__EXERCISE GOAL__.
From the records below, take each line where the string "section" shows up and copy it.
RECORDS PROVIDED Block Start
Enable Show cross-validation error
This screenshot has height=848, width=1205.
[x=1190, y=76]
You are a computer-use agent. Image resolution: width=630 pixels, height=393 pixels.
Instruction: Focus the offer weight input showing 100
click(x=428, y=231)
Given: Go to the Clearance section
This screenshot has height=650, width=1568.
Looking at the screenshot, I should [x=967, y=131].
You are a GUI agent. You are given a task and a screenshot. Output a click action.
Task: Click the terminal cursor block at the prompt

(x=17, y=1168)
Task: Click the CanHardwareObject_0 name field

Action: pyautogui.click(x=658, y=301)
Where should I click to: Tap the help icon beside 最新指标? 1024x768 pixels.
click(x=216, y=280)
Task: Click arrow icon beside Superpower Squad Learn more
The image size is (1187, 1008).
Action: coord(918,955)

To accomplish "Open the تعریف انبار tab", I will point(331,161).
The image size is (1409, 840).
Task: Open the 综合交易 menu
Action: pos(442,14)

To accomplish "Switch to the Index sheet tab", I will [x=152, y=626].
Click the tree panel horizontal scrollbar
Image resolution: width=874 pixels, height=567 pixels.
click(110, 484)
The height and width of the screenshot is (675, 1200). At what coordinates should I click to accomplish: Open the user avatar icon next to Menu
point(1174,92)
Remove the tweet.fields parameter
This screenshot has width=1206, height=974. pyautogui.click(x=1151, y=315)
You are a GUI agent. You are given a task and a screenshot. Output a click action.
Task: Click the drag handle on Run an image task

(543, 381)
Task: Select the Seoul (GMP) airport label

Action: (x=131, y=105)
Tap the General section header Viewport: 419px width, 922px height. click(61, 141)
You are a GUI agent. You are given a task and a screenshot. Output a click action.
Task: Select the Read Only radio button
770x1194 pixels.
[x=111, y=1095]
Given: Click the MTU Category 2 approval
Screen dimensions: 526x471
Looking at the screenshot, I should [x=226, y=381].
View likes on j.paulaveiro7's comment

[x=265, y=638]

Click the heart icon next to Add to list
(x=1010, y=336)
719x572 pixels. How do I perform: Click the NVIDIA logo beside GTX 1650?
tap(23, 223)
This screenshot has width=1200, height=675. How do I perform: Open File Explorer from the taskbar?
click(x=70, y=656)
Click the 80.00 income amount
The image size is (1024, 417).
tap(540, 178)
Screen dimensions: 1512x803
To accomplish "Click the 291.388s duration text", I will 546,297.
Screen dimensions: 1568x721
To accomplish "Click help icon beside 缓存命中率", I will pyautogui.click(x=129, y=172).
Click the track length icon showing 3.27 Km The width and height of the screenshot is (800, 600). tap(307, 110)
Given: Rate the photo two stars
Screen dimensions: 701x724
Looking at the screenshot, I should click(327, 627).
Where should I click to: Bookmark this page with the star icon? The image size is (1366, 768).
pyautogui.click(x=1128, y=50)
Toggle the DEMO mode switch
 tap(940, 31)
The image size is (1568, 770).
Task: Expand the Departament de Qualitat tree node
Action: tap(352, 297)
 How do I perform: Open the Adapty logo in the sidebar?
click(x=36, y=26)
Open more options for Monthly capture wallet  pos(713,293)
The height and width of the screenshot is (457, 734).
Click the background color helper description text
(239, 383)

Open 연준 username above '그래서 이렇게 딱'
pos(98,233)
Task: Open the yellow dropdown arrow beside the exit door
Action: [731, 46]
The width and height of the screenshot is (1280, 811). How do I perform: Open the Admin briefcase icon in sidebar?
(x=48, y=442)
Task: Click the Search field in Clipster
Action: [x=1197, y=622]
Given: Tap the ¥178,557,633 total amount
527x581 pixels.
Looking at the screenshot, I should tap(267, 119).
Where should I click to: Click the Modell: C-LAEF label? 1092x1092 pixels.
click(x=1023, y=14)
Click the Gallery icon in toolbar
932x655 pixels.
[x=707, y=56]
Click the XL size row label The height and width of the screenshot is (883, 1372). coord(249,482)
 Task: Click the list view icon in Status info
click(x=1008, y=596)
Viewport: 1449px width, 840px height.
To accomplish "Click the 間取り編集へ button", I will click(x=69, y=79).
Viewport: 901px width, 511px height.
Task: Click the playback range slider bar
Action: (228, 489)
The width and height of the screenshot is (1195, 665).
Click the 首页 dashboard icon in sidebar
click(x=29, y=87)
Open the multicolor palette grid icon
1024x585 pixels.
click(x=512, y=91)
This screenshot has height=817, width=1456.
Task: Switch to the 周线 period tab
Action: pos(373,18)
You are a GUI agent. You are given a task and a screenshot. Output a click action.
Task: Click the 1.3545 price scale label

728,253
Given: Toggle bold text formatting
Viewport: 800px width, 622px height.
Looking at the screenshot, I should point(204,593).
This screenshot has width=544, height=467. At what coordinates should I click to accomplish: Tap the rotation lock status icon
RECORDS PROVIDED Block End
__THE COMPLETED TASK__.
Given: Go to the Clearance section
Tap the General section header Viewport: 419px width, 922px height. click(61, 141)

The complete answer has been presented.